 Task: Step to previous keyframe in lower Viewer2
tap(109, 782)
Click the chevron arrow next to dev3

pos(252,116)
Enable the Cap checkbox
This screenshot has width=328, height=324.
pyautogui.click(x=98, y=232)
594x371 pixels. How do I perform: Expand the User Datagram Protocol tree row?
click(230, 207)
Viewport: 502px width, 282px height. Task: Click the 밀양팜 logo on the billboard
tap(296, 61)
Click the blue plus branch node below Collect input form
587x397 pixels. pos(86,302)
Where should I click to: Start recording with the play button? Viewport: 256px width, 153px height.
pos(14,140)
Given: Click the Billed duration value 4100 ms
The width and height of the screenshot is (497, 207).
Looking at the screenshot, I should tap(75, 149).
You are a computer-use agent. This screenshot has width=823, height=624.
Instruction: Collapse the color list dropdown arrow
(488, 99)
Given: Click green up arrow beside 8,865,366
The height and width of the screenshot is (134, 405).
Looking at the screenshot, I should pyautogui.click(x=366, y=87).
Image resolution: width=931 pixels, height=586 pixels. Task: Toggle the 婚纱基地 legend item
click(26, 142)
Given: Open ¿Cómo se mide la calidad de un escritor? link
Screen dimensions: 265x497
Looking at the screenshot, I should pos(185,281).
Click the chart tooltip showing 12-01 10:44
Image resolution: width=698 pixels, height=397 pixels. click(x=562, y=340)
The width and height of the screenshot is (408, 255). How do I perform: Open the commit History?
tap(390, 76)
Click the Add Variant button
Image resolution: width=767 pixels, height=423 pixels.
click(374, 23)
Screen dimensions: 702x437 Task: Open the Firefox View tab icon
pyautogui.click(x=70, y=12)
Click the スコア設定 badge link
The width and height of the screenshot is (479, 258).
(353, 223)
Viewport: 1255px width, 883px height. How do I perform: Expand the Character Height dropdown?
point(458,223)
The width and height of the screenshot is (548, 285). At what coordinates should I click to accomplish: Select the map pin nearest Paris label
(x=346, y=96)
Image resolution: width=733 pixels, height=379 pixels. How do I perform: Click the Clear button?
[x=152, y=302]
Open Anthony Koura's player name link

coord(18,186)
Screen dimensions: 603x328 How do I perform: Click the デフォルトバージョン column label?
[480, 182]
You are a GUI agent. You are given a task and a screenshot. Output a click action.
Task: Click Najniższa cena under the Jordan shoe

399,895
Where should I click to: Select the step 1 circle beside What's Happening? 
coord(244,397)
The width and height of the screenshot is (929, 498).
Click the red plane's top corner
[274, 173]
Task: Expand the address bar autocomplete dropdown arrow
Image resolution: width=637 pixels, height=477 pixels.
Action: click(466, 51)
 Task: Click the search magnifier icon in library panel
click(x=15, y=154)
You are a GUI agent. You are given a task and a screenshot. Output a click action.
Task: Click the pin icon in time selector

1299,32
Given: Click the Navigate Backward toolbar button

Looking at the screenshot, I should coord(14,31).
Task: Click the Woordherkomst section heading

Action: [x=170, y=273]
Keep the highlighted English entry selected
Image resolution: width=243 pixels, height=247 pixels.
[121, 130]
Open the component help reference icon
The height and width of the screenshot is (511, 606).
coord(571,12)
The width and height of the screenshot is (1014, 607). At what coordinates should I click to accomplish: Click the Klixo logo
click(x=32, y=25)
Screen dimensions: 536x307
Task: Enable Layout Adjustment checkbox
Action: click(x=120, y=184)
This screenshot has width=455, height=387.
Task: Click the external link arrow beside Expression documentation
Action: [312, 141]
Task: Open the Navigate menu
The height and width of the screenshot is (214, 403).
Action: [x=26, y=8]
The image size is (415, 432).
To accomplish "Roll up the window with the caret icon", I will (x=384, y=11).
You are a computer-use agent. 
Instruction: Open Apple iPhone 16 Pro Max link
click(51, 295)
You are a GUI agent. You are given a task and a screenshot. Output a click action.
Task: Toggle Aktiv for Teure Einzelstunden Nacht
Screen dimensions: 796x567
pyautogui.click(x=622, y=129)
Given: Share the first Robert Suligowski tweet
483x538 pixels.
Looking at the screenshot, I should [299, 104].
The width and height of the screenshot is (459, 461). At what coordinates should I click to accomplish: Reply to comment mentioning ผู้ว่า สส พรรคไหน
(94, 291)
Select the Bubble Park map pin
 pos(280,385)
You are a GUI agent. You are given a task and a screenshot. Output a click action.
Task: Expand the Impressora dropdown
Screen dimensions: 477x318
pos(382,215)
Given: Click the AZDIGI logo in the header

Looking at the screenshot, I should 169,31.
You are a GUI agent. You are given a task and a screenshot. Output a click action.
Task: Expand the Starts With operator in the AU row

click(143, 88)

○ ○ ○

● **Task directions**
Convert the listing from the line with "Image resolution: width=733" through the line with "Action: click(466, 51)" into a two-column CSV with the header instruction,response. Give one row per instruction, with its text in one quoted field and its answer in the other, and replace line breaks with spaces.

● **Final result**
instruction,response
"Image resolution: width=733 pixels, height=379 pixels. How do I perform: Click the Clear button?","[x=152, y=302]"
"Open Anthony Koura's player name link","coord(18,186)"
"Screen dimensions: 603x328 How do I perform: Click the デフォルトバージョン column label?","[480, 182]"
"You are a GUI agent. You are given a task and a screenshot. Output a click action. Task: Click Najniższa cena under the Jordan shoe","399,895"
"Where should I click to: Select the step 1 circle beside What's Happening?","coord(244,397)"
"The width and height of the screenshot is (929, 498). Click the red plane's top corner","[274, 173]"
"Task: Expand the address bar autocomplete dropdown arrow Image resolution: width=637 pixels, height=477 pixels.","Action: click(466, 51)"